8.5. Actions not triggering despite receiving events Copiar o linkLink copiado para a área de transferência!
If your rulebook activation is Running and successfully receiving events, but no actions are being executed, the issue is likely within the logic of your rulebook.
Procedure
- Check rule conditions: Review the rulebook YAML to confirm that the conditions (the when statements) are accurately written and precisely match the structure and values of the incoming event payload.
- Verify indentation and syntax: Ensure all rulebook syntax and indentation are correct, as a simple error can prevent the rule engine from evaluating conditions.
-
Validate actions: Confirm that the specified action is a recognized and correctly configured action (for example,
run_job_templatewith the proper arguments).
8.6. Event streams not sending events to activation Copiar o linkLink copiado para a área de transferência!
If you are using event streams to send events to your rulebook activations, occasionally those events might not be successfully routed to your rulebook activation.
Procedure
Try the following options to resolve this.
- Ensure that each of your event streams in Event-Driven Ansible controller is not in Test mode . This means activations would not receive the events.
- Verify that the origin service is sending the request properly.
- Check that the network connection to your platform gateway instance is stable. If you have set up event streams, this is the entry of the event stream request from the sender.
- Verify that the proxy in the platform gateway is running.
- Confirm that the event stream worker is up and running, and able to process the request.
- Verify that your credential is correctly set up in the event stream.
Confirm that the request complies with the authentication mechanism determined by the set credential (for example, basic must contain a header with the credentials or HMAC must contain the signature of the content in a header, and similar).

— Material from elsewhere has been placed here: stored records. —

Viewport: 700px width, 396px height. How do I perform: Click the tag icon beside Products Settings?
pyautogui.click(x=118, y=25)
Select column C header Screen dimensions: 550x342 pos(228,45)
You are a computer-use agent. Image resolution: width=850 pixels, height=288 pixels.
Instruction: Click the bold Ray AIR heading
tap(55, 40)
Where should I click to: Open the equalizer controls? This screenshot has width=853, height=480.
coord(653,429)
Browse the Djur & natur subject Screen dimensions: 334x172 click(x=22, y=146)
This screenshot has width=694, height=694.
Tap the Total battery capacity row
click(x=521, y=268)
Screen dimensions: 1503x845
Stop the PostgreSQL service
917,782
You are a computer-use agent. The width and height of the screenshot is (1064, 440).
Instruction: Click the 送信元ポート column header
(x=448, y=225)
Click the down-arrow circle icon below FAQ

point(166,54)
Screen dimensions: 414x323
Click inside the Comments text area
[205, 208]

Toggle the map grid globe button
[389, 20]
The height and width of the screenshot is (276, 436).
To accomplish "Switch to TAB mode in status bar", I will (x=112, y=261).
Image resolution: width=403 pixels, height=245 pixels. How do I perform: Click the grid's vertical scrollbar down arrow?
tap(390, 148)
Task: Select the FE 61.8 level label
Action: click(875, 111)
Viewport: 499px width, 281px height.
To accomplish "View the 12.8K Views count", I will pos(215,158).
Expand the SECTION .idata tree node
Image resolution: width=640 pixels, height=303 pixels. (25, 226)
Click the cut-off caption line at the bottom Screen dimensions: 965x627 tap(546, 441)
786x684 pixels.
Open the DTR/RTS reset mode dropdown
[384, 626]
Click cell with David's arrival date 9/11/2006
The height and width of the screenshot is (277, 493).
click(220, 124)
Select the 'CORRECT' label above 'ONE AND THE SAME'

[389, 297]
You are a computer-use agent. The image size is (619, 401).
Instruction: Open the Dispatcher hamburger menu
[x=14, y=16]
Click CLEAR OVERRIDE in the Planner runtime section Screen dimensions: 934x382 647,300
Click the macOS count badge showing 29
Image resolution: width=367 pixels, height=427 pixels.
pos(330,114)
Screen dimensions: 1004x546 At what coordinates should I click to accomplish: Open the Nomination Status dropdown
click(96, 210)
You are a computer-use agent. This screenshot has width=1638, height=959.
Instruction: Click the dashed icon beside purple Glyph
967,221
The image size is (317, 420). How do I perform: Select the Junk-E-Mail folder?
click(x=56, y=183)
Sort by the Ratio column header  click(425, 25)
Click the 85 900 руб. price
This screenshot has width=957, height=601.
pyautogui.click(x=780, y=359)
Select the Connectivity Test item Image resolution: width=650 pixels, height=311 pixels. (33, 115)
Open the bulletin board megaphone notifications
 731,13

NoteThe credentials might have been changed in Event-Driven Ansible controller, but not updated in the origin service.
- Verify that the rulebook that is running in the activation reacts to these events. This would indicate that you wrote down the event source and added actions that consume the events coming in. Otherwise, the event does reach the activation but there is nothing to activate it.
- If you are using self-signed certificates, you might want to disable certificate validation when sending webhooks from vendors. Most of the vendors have an option to disable certificate validation for testing or non-production environments.
8.7. Cannot connect to the 2.5 automation controller when running activations Copiar o linkLink copiado para a área de transferência!
You might experience a failed connection to automation controller when you run your activations.
Procedure
To help resolve the issue, confirm that you have set up a Red Hat Ansible Automation Platform credential and have obtained the correct automation controller URL.
- If you have not set up a Red Hat Ansible Automation Platform credential, follow the procedures in Setting up a Red Hat Ansible Automation Platform credential. Ensure that this credential has the host set to the following URL format: https://<your_gateway>/api/controller
- When you have completed this process, try setting up your rulebook activation again.